4. If you work with others, and things are not going well, make the team smaller. There is a reason great things often happen in small organizations. With fewer people, there are fewer cooks and fewer egos. In many large organizations, there are too many people involved for anything interesting to happen. The first advice I give teams when things are not going well is to make the team smaller. If you’re the boss, and the politics are too complex, volunteer yourself to leave. Do whatever is necessary to reduce the number of people involved in developing ideas and making decisions. The dynamic of getting three people to agree to take a risk together is much simpler than getting 30 people to do the same. Three people can achieve an intellectual intimacy faster, and be fully invested and passionate about a decision in ways that 30 people can’t. Another solution is to pick one creative leader and give her more power. A film director is the singular creative leader on a movie. Yet most corporate or academic projects divide leadership across committees, diffusing authority, which always makes decisions more conservative. That’s the opposite of what you want.
5. Be happy about interesting “mistakes.” If you are doing something new, it cannot go well on the first, second, or possibly 50th time. This is OK. Your mindset has to be, “This did not go how I expected, but I expected that! What can I learn so the next attempt improves (or teaches more interesting lessons)?” The more interesting the lesson, the better. It’s the mind of an experimenter (see Chapter 3 of The Myths of Innovation) that you want to cultivate, asking questions about everything you make, and using the answers to those questions to fuel the next attempt, and the next. Many people quit on their second or third try at something, for reasons that have nothing to do with the history of innovation.

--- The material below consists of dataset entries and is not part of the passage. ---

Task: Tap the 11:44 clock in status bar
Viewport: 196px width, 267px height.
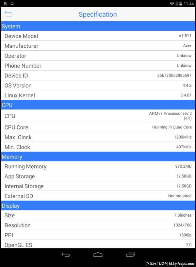Action: tap(189, 4)
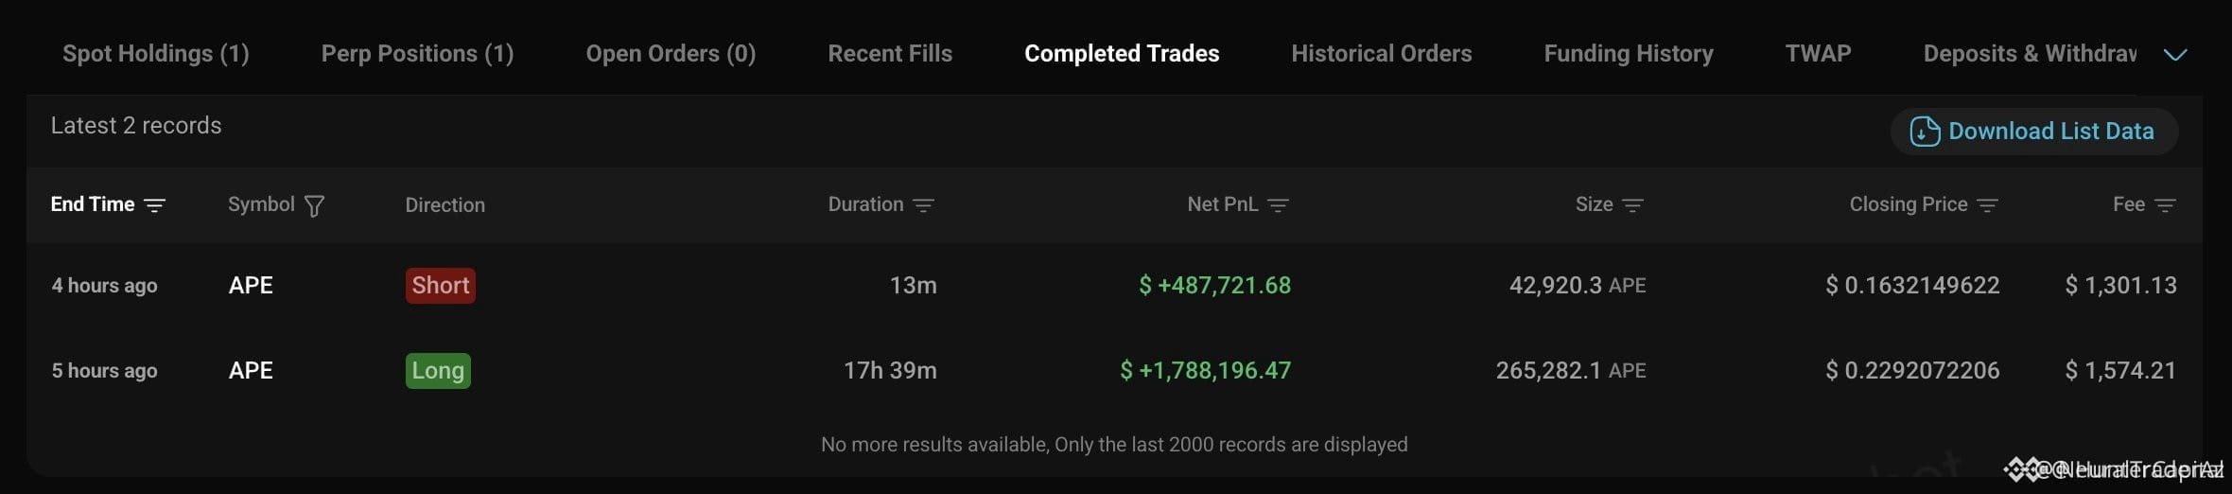This screenshot has height=494, width=2232.
Task: Click the green Long direction badge
Action: coord(438,370)
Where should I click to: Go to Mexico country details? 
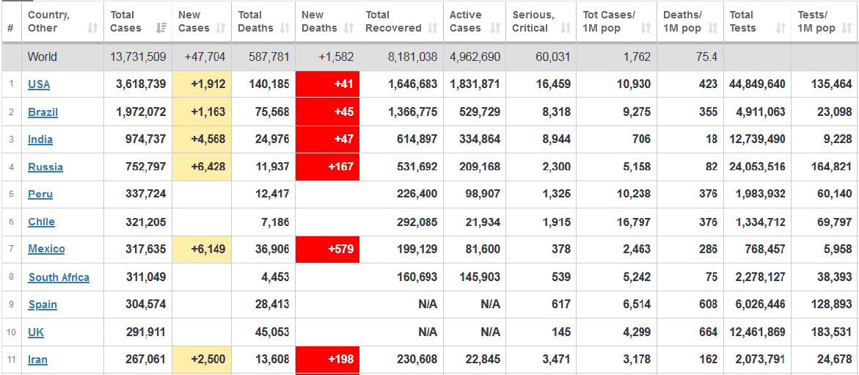coord(46,250)
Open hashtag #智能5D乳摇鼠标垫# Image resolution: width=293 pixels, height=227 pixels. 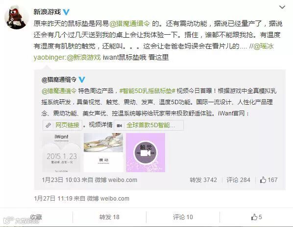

Even brilliant minds rarely succeed within such a small number of tries. Perseverance, as simple a concept as it is, is rare. The more ambitious the problem you’re trying to solve, the more experiments and attempts you will need to get it right.
It’s easy to discount these basic notions, as they seem so simple, but that’s the trap. Those who don’t overlook these have the highest odds of producing good work, in a healthy culture, with results the team and the customers are proud of. The challenge is commitment because it’s natural to dream of an easier way and hope for a trick or formula or magical method to avoid the work and the risks. You will find many consultants and experts who promise you things that do not exist based on stories unsupported by history. But I hope that this simple plan will help anchor your confidence, defend you against myths, and stay with you.
This is an excerpt from Chapter 12, of Scott Berkun’s bestseller, The Myths of Innovation (O'Reilly Media, 2010).